The East Hampton Town Planning Board has set Feb. 8 as the date for a public hearing on the draft environmental impact statement for the Wainscott Commercial Center subdivision. The hearing will be held in two parts at LTV Studios in Wainscott due to the considerable interest in the proposal for the former sand mine.
“The LTV room is larger and can accommodate at least twice as many people,” Samuel Kramer, the board’s chairman, said at the Jan. 11 meeting.
The first session of the hearing will run from 3 to 5:30 p.m., the second will begin at 6:30. “When people stop speaking, it’s over,” said Ian Calder-Piedmonte, a board member. “Five hours is a lot of time.”
While a Zoom link will be available to watch the hearing, people who don’t attend in person will have to phone in their comments. The draft environmental impact statement is available online by clicking here.
Each person who wants to comment will get three minutes to do so. After a suggestion at the meeting from Sara Davison, executive director of the Friends of Georgica Pond Foundation, experts in their field who are presenting technical data may be given extra time.
“Everything that happens at the pit ends up in Georgica Pond,” said Ms. Davison, in a phone call. “Consistency with community plans is something the board must address. The town board said you shouldn’t be expanding industrial use there, you should be decreasing it, and providing open space.”
Indeed, the 2005 Town of East Hampton Comprehensive Plan envisioned something very different from the 50 commercial lots now being proposed for the spent 70.4-acre sand mine.
The property is just north of the Speedway gas station and while it is camouflaged by one of the busiest stretches of Route 27 on the East End, it’s only a few hundred feet from the northern edge of Georgica Pond. The implications of increased traffic and harm to the environment are driving concern for the project.
The authors of the town’s plan recommended consolidating industrial use on the land, not spreading it out, and suggested “clean” low-intensity uses. “A limited amount of moderate-income housing can be accommodated in this area as well,” they wrote, noting that “a large portion of the reclaimed pit should be devoted to open space and recreation.”
People who want to comment on the draft environmental impact statement can do so in writing now. The comment period will remain open for 20 days after the public hearing, closing on Feb. 28.
“The real purpose of the public hearing is to give us fuel to have a discussion,” said Mr. Kramer.
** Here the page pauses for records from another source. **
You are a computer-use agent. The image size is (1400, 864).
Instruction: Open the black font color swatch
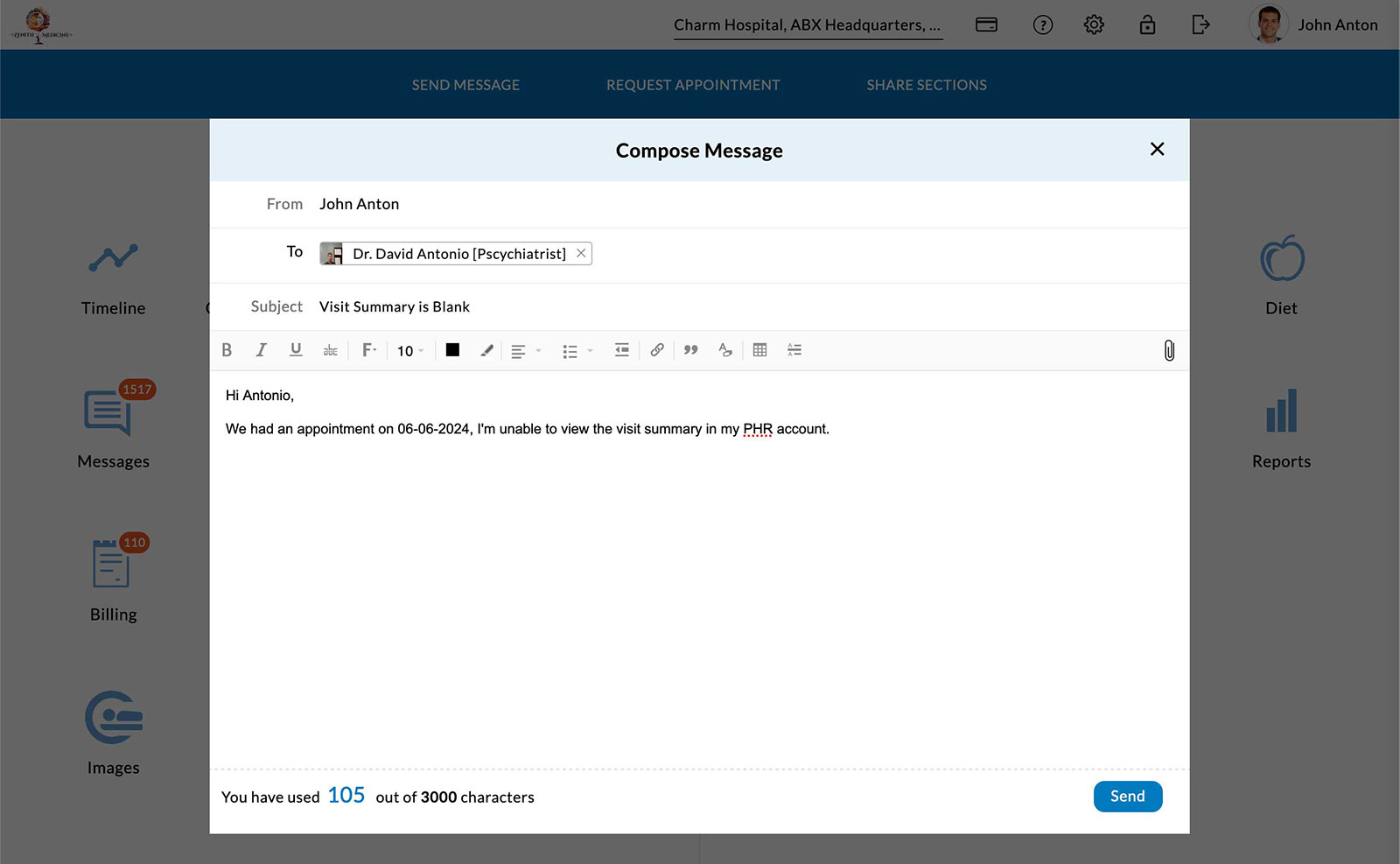click(x=452, y=350)
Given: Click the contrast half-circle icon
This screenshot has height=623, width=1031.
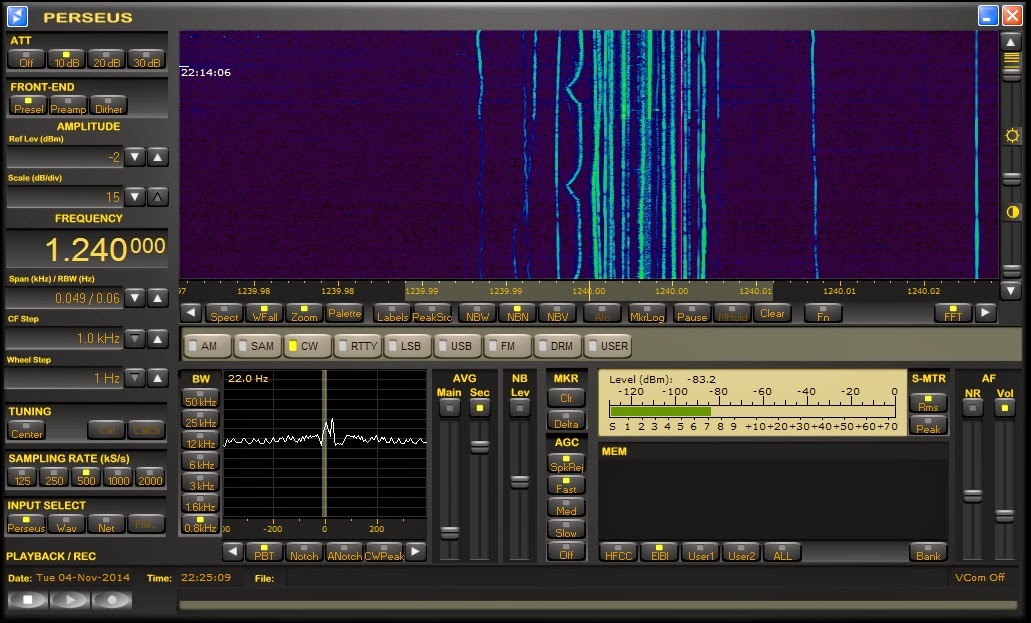Looking at the screenshot, I should tap(1012, 212).
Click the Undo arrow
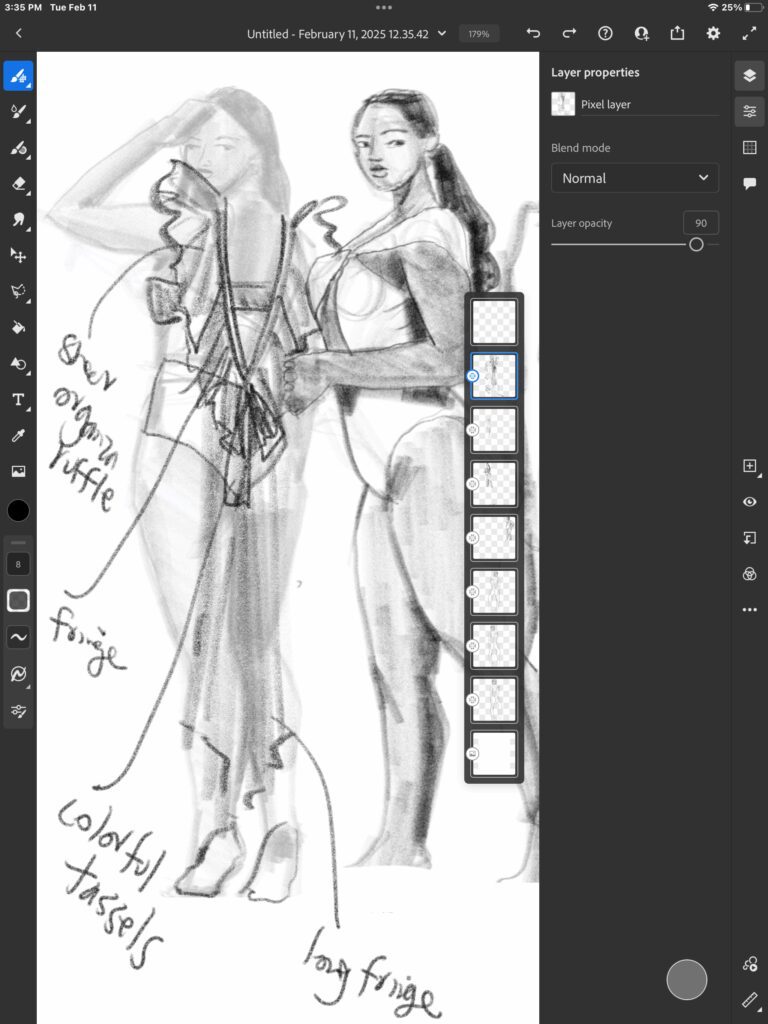 click(533, 33)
The planning board is guided in its decision making by the New York State Environmental Quality Review Act, or SEQRA. According to “The SEQRA Handbook,” “Substantive comments received at a SEQRA hearing become part of the official record. They must be responded to by the lead agency in the final environmental impact statement (F.E.I.S.), and thus may affect agency findings and decisions on a project.”
Mr. Kramer said that 50 people at the Jan. 7 Wainscott Citizens Advisory Committee meeting indicated an intention to speak at the public hearing. The scope of the development has made it an existential issue for many in the small hamlet; however, its implications will extend far beyond the borders of Wainscott.
One of the hallmarks of the SEQRA law is its timelines.
If the public hearing is closed on Feb. 8, the board will have 45 days, or until March 25, to file its accepted F.E.I.S. The time could be extended if during the review of the D.E.I.S. the board decides to add a supplement. Once the F.E.I.S. is filed, the board has 30 days to make a decision on the application. With no delays, that means a decision would happen by the end of April.
“Getting close to decision time,” said Eric Schantz, the assistant town planner, in an email.
At the meeting last week, Mr. Schantz made clear that filing the F.E.I.S. isn’t the same thing as approving the application.
“Getting to the F.E.I.S., that’s basically closing the book on, we got all the information we said we needed,” to determine if the application could be judged, he said.
Planning board members wanted to be sure that the D.E.I.S. could be altered should public comment unearth new information or concerns.
“If something truly new comes up, we want to make sure it gets into the D.E.I.S. somehow,” said Mr. Calder-Piedmonte.
“Comments are there to guide our decision on the application, not the completeness of the D.E.I.S.” said Mr. Schantz. The planning board had already judged the D.E.I.S. complete at its Dec. 14 meeting.
“The SEQRA hearing is about new or missing info. I don’t think we’re going to make up our mind on this based on whether it’s popular or not,” said Randy Parsons, a board member, possibly anticipating negative public comment.
In a separate issue, after its Dec. 14 meeting, the board asked Ann Glennon, the town’s principal building inspector, to determine whether a special permit was needed because the commercial center was proposing an industrial park. However, she asked the board instead to refer the questions to the zoning board of appeals.
So, at its meeting on Feb. 7, the day before the planning board hearing, the Z.B.A. will discuss whether or not a special permit is required for the application.
Special permit or no, it will not change the SEQRA timelines.
Correction: Due to an editing error, an earlier version of this article had an incorrect start time for the first part of the Feb. 8 hearing. It will begin at 3 p.m.